*EXERCISE GOAL*
What is needed is an exact copy of the records below, with the pictures left out.

(RECORDS FOR THE EXERCISE Opens)

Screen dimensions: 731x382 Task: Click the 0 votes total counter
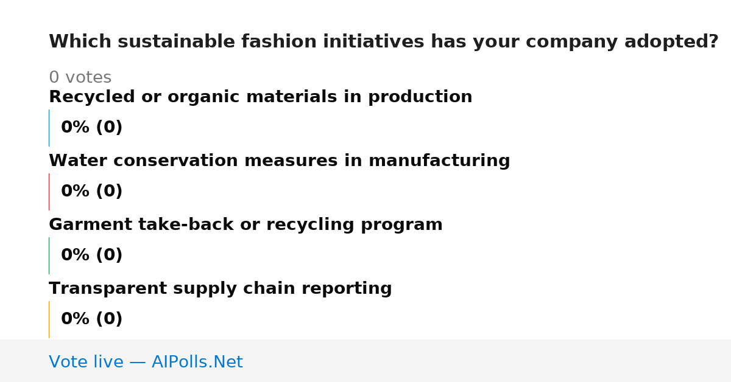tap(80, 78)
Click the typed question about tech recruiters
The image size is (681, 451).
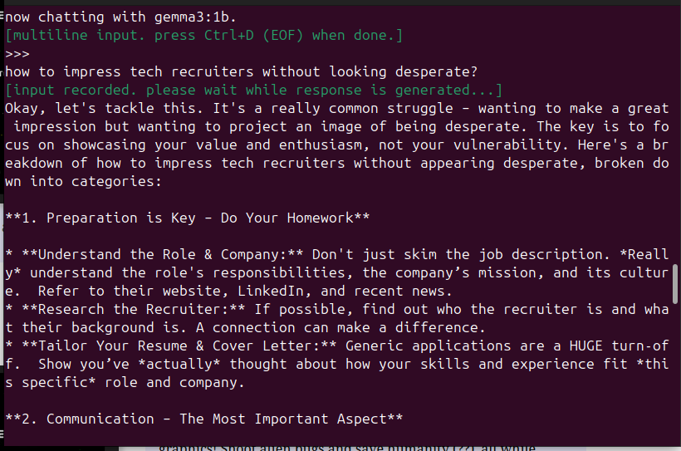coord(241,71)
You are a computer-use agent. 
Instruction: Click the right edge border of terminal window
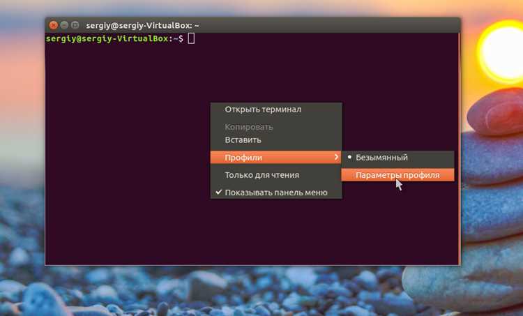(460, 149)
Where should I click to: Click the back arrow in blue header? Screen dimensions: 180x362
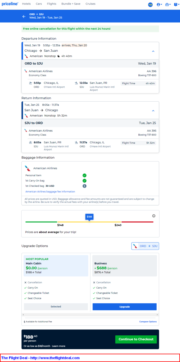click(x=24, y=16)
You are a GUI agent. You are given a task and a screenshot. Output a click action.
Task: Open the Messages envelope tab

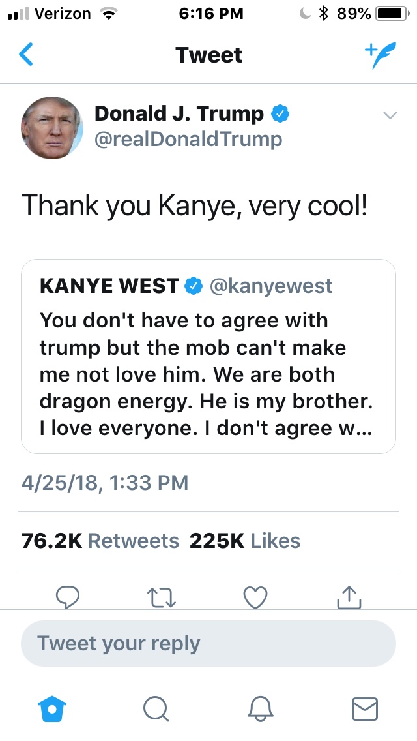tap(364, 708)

(RECORDS FOR THE EXERCISE Closes)

*ANSWER SECTION*
Screen dimensions: 731x382 Task: Click the 0 votes total counter
tap(80, 78)
Click the typed question about tech recruiters
The image size is (681, 451).
coord(241,71)
You are a computer-use agent. 
Instruction: Click the right edge border of terminal window
(460, 149)
Where should I click to: Click the back arrow in blue header? Screen dimensions: 180x362
click(x=24, y=16)
You are a GUI agent. You are given a task and a screenshot. Output a click action.
Task: Open the Messages envelope tab

tap(364, 708)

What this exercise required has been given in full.